*ARBEITSAUFTRÄGE*:
- A) Fassen Sie den Abschnitt über Houellebecq und den Front National in zwei Sätzen zusammen.
- B) Führen Sie den Abschnitt über Houellebecq und den Front National im Anschluss an seinen letzten Satz weiter.

*VORLIEGENDER TEXT*:
========================

Im Roman Elementarteilchen lässt Michel Houellebecq seinen Helden Bruno sagen: „Ich hätte dem Front National beitreten können. Aber was bringt es, mit irgendwelchen dummen Ärschen Sauerkraut zu essen. Und überhaupt, rechte Frauen gibt es nicht. Und wenn, dann schlafen sie mit Fallschirmjägern.“ 20 Jahre später sind die Damen Le Pen gesellschaftsfähig. Nicht nur smarte Juristen und Ökonomen, auch feinsinnige Intellektuelle werden, wenn nicht „heimliche Vordenker“ des Front National wie der Philosoph und Schriftsteller Renaud Camus, so doch ideologische „Compagnons de route“.

========================

*DATENSÄTZE*:
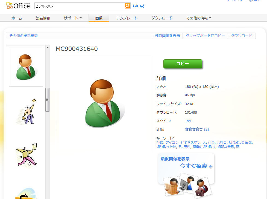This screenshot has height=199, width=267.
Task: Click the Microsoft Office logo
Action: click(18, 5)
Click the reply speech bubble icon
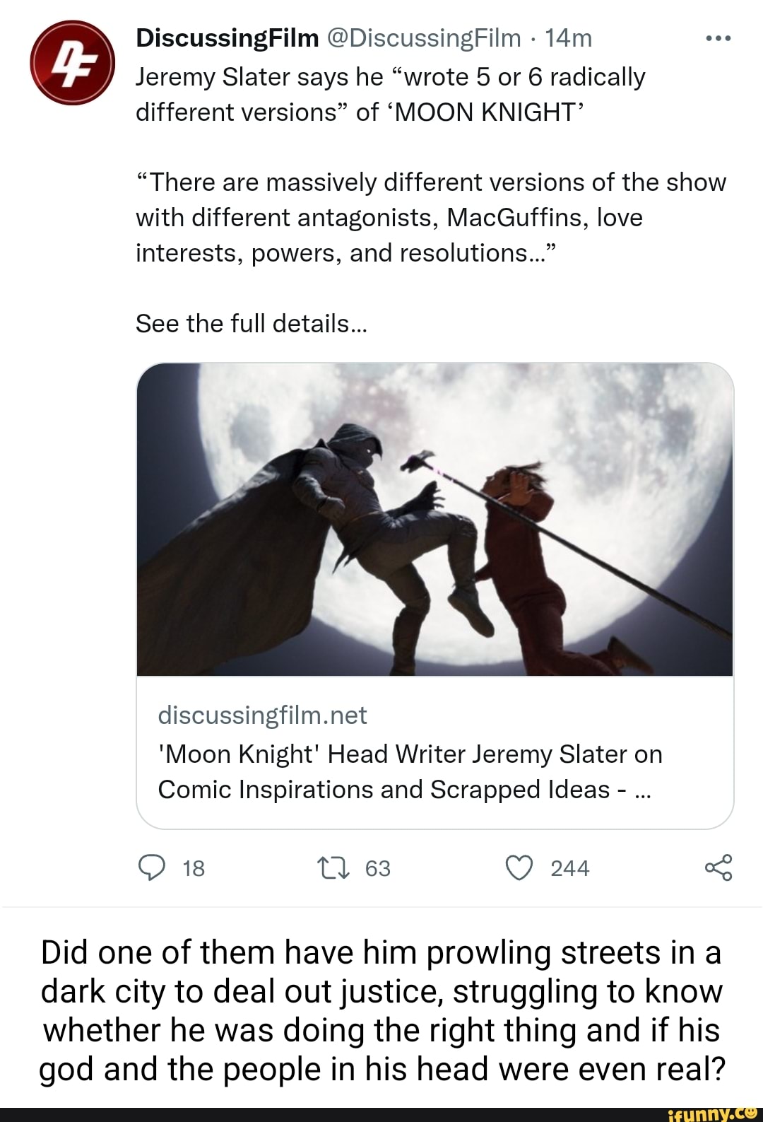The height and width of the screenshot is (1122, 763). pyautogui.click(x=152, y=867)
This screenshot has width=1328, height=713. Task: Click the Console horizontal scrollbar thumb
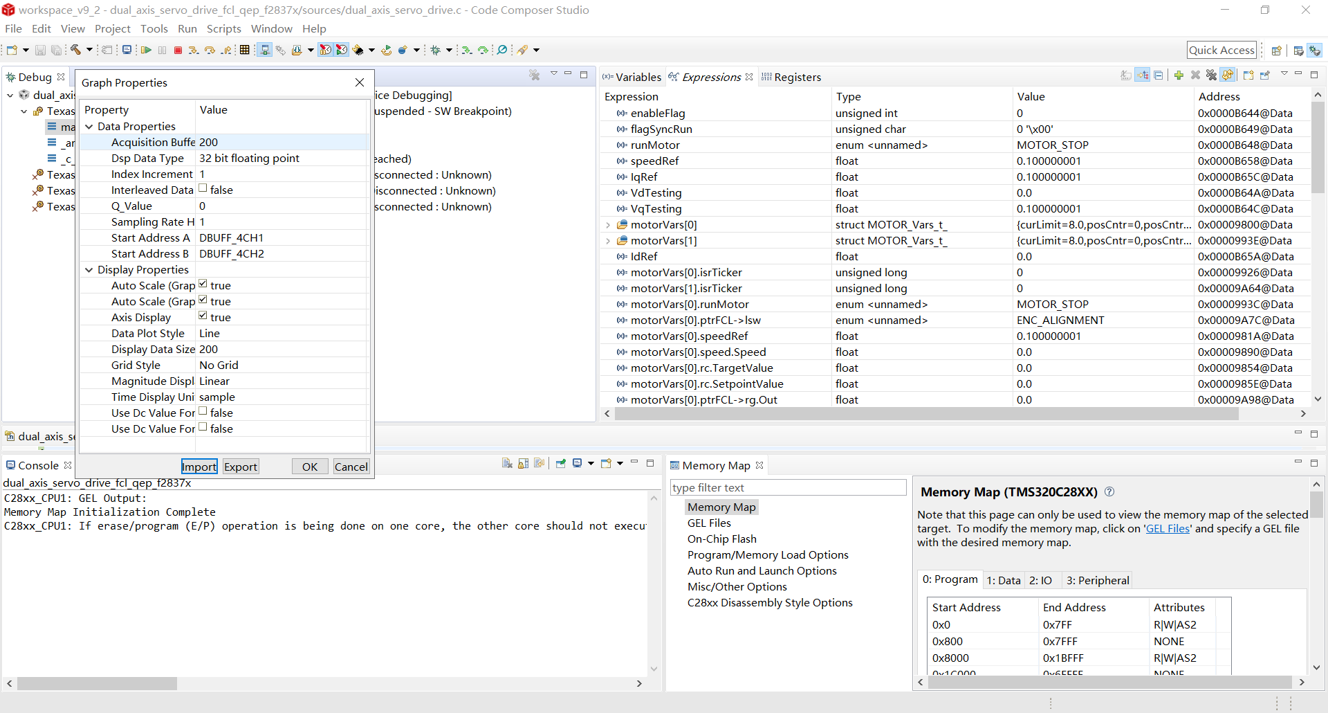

========================

*LÖSUNGEN*:
- A) In Michel Houellebecqs Roman „Elementarteilchen“ sagt der Held Bruno, er hätte dem Front National beitreten können, doch rechte Frauen gebe es nicht, und wenn doch, schliefen sie mit Fallschirmjägern. Zwanzig Jahre später sind die Damen Le Pen gesellschaftsfähig, und neben smarten Juristen und Ökonomen werden auch feinsinnige Intellektuelle zu heimlichen Vordenkern des Front National wie Renaud Camus oder zumindest zu seinen ideologischen Weggefährten.

- B)
Da wäre Alain Finkielkraut, 1949 geborener Sohn jüdischer Einwanderer. Sein Vater überlebte das KZ in Auschwitz. 2014 wurde er immerhin (zwar mit viel Streit) in die ehrwürdige Académie franςaise gewählt. Finkielkrauts Trauer um den Verfall von Nation und Republik ist im klassischen Sinn konservativ. Sein ständiger Vorwurf, der „edle Antirassismus“ sei eine Art umgekehrter Rassismus, so etwas wie eine Obsession. Ebenso wie der Topos des Fremdwerdens im eigenen Land. Und sein Jammern über die Bildungskatastrophe. Andererseits: Finkielkrauts Satz, „wir verlassen die Syntax der nationalen Erzählung für die Parataxe der permanenten Aktualität“, ist auf Französisch noch schöner. Finkielkraut ist letztlich ein unerschütterlicher Republikaner, ein Kritiker des linken und des rechten Antisemitismus, des linken und des rechten Populismus, ein darüber Verzweifelnder, einer, der sich allerdings in seinen Büchern immer stärker auf die klassischen Intellektuellen der Rechten wie Barrès oder Péguy bezieht, kurzum, ein Enfant terrible.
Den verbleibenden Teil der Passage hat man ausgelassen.